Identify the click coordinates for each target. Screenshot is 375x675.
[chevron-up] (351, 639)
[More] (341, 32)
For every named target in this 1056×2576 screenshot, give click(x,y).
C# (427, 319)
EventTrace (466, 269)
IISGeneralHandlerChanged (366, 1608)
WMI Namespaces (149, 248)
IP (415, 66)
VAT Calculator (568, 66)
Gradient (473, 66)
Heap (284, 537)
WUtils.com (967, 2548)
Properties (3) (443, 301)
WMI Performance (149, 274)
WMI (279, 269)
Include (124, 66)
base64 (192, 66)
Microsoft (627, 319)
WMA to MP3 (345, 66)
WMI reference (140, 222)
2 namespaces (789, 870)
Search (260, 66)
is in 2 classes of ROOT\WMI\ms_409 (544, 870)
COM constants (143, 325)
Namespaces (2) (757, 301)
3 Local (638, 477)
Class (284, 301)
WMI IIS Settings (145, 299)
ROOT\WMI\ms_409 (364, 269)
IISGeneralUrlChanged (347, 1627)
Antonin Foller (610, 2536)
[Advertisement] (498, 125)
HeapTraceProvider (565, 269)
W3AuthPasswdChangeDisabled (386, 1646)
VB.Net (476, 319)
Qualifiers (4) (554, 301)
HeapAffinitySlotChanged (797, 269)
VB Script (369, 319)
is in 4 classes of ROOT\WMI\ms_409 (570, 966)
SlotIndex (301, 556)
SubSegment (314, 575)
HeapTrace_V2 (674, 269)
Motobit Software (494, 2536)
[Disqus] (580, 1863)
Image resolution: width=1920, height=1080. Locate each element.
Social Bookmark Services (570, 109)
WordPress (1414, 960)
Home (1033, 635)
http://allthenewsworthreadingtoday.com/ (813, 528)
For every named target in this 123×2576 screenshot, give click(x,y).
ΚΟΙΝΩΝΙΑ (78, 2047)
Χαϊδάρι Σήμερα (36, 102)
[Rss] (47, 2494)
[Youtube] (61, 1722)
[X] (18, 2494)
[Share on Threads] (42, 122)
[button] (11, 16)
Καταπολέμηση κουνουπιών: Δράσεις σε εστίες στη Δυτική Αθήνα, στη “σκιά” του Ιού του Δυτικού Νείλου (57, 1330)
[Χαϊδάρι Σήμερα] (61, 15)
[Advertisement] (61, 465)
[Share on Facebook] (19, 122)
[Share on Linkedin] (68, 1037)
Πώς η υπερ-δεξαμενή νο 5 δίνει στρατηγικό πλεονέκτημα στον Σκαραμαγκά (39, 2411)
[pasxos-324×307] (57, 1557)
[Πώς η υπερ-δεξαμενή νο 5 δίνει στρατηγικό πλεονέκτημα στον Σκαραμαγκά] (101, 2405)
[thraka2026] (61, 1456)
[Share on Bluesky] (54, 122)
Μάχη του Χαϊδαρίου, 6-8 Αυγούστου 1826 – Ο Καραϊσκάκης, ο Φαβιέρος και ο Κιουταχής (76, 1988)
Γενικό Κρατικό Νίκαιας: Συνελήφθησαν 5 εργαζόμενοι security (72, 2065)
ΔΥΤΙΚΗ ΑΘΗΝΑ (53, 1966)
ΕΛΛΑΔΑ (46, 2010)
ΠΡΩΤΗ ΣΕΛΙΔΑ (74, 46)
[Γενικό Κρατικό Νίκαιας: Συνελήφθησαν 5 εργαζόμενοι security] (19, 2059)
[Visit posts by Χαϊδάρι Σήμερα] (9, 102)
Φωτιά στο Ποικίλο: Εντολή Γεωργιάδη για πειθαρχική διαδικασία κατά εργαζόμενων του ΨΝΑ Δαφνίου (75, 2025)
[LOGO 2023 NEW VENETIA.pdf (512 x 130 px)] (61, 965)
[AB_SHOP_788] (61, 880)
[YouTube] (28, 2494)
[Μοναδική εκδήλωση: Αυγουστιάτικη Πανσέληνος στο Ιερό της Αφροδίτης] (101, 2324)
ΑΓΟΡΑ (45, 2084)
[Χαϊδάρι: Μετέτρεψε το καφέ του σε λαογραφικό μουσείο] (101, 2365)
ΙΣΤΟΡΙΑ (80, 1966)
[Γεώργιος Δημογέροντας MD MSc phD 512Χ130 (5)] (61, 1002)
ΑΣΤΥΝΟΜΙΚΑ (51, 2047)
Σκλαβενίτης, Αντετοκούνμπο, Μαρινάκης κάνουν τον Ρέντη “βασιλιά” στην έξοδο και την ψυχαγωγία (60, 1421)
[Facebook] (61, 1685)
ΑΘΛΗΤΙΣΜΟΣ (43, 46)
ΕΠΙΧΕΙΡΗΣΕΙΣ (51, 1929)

:: EXERCISE DESCRIPTION ::
Within the listing above, locate the line containing "HeapTrace_V2 (674, 269)" and the line containing "[pasxos-324×307] (57, 1557)". Reproduce those two lines and all lines between them exactly, with nothing added.

:: TASK RESPONSE ::
HeapTrace_V2 (674, 269)
Motobit Software (494, 2536)
[Disqus] (580, 1863)
Image resolution: width=1920, height=1080. Locate each element.
Social Bookmark Services (570, 109)
WordPress (1414, 960)
Home (1033, 635)
http://allthenewsworthreadingtoday.com/ (813, 528)
For every named target in this 123×2576 screenshot, give click(x,y).
ΚΟΙΝΩΝΙΑ (78, 2047)
Χαϊδάρι Σήμερα (36, 102)
[Rss] (47, 2494)
[Youtube] (61, 1722)
[X] (18, 2494)
[Share on Threads] (42, 122)
[button] (11, 16)
Καταπολέμηση κουνουπιών: Δράσεις σε εστίες στη Δυτική Αθήνα, στη “σκιά” του Ιού του Δυτικού Νείλου (57, 1330)
[Χαϊδάρι Σήμερα] (61, 15)
[Advertisement] (61, 465)
[Share on Facebook] (19, 122)
[Share on Linkedin] (68, 1037)
Πώς η υπερ-δεξαμενή νο 5 δίνει στρατηγικό πλεονέκτημα στον Σκαραμαγκά (39, 2411)
[pasxos-324×307] (57, 1557)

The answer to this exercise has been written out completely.